Storage Pool Creation and Configuration

As shown on the screen, a 1 TB drive is available and ready for initialisation. Select the spanner icon to begin preparing and formatting the disk.

Depending on the deployment, storage can be configured using either hardware RAID or software RAID. This will be determined by the available hardware and the selected file system and storage architecture.

At this stage, you will be required to assign a name to the drive. In this example, the drive is named Drive1 however, you may choose any naming convention that aligns with your environment.

Warning: This process will initialise the selected drive and all existing data will be permanently erased.

This process may take some time, particularly on larger installations, which is expected behaviour. Once complete, a confirmation message will be displayed indicating that the process has completed successfully.
Select Close to return to the drive management screen.

As shown, you are now back at the drive management screen. The drive has been initialised and is ready for use.
Under the Actions column, you can select the Identify Disk icon to illuminate the drive LED. This allows the physical disk to be identified, which can be useful when locating a specific drive, particularly in the event of a failure.

ZFS Pool Design and Configuration

As mentioned previously, ZFS offers a number of advanced features, but it requires careful planning and a clear understanding of your storage environment. When configured correctly, it provides a highly scalable and resilient platform, capable of growing to petabyte-scale deployments.

As shown, a number of 30 GB drives are available and ready for initialisation. Select the disks you want to include in the pool to begin the creation process. If you are working with a larger number of disks, you can use the Add all option at the top left of the screen to select them in one action.

Once the disks have been initialised, you will be presented with the option to define the ZFS RAID layout for the pool. On this screen, you define the pool layout, including the protection level and compression settings. These choices determine how data is protected, how capacity is used, and how the system behaves under different workloads.

The available protection levels map directly to RAIDZ configurations:

• Minimum – RAIDZ1 (single parity). Maximises usable capacity but provides the lowest level of protection. This should only be used for small disk groups or non-critical workloads. With larger disks, rebuild times increase significantly, raising the risk of a second failure during recovery, which can result in data loss.

• Balanced – RAIDZ2 (dual parity). Protects against two disk failures and provides a strong balance between capacity and resilience. This is the recommended option for most production workloads, including virtualisation platforms, general file services, and database-backed applications, where both availability and efficiency are important.

• Maximum – RAIDZ3 (triple parity). Protects against three disk failures and is designed for larger pools where rebuild times are extended. This is typically used in high-capacity or archive environments where maintaining data integrity is the priority over maximising usable space.

• Fast – mirrored layout. Provides the highest level of performance and the fastest rebuild times, particularly for random I/O workloads. This comes at the cost of usable capacity but is well suited to latency-sensitive applications such as databases or virtualisation environments requiring high IOPS.

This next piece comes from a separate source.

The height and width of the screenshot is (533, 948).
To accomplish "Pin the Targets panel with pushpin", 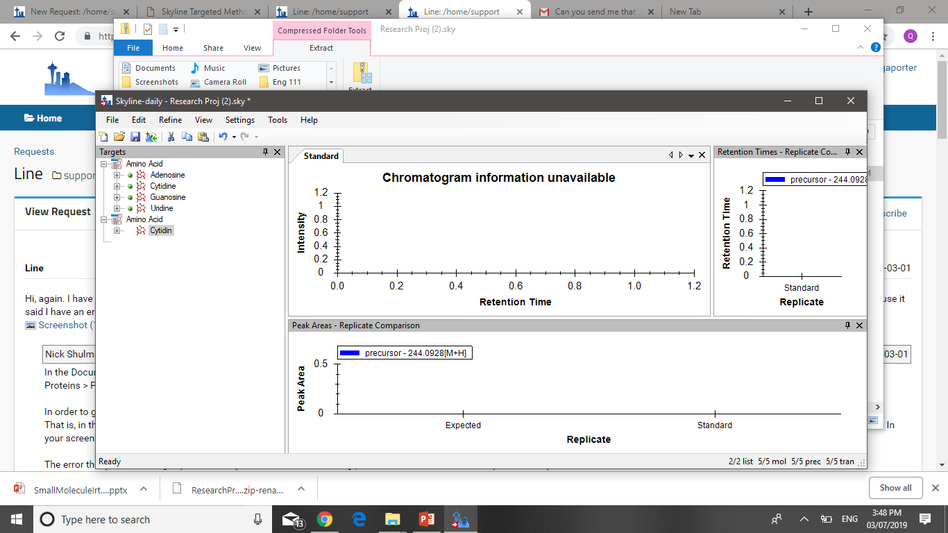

Compression can be enabled to reduce the amount of physical storage consumed. ZFS applies compression inline as data is written, which can improve both capacity efficiency and, in some cases, performance by reducing the amount of data written to disk.

Compression is generally effective for:

• Virtualisation workloads (VM images, OS disks)

• File services (documents, logs, text-based data)

• Database workloads where data is compressible

It is less effective for:

• Pre-compressed data such as media files (video, images, backups)

In most cases, enabling compression provides a benefit with minimal overhead and is recommended unless there is a specific reason not to.

On this screen, you define how filesystem metadata is stored. This has a direct impact on overall system performance and should be considered alongside the selected RAIDZ layout.

You can choose to keep metadata on the same disks as the main data or place it on separate disks. Keeping metadata on the same disks is simpler, but metadata operations will share the same I/O path as regular data access, which can impact performance under load.

Using separate disks for metadata isolates these operations and can significantly improve performance, particularly in environments with mixed or random I/O workloads. This becomes more important as pool size increases or when using higher parity RAIDZ configurations, where I/O overhead is already higher.

Snapshot operations are also metadata-driven. While snapshots do not copy data when created, they rely on metadata to track changes over time. As snapshot usage increases, so does metadata activity, which can directly impact performance if not properly accounted for.

For this reason, it is recommended to offload metadata to faster storage, such as SSD or NVMe, where available. This reduces latency, improves responsiveness, and helps maintain consistent performance as the system scales.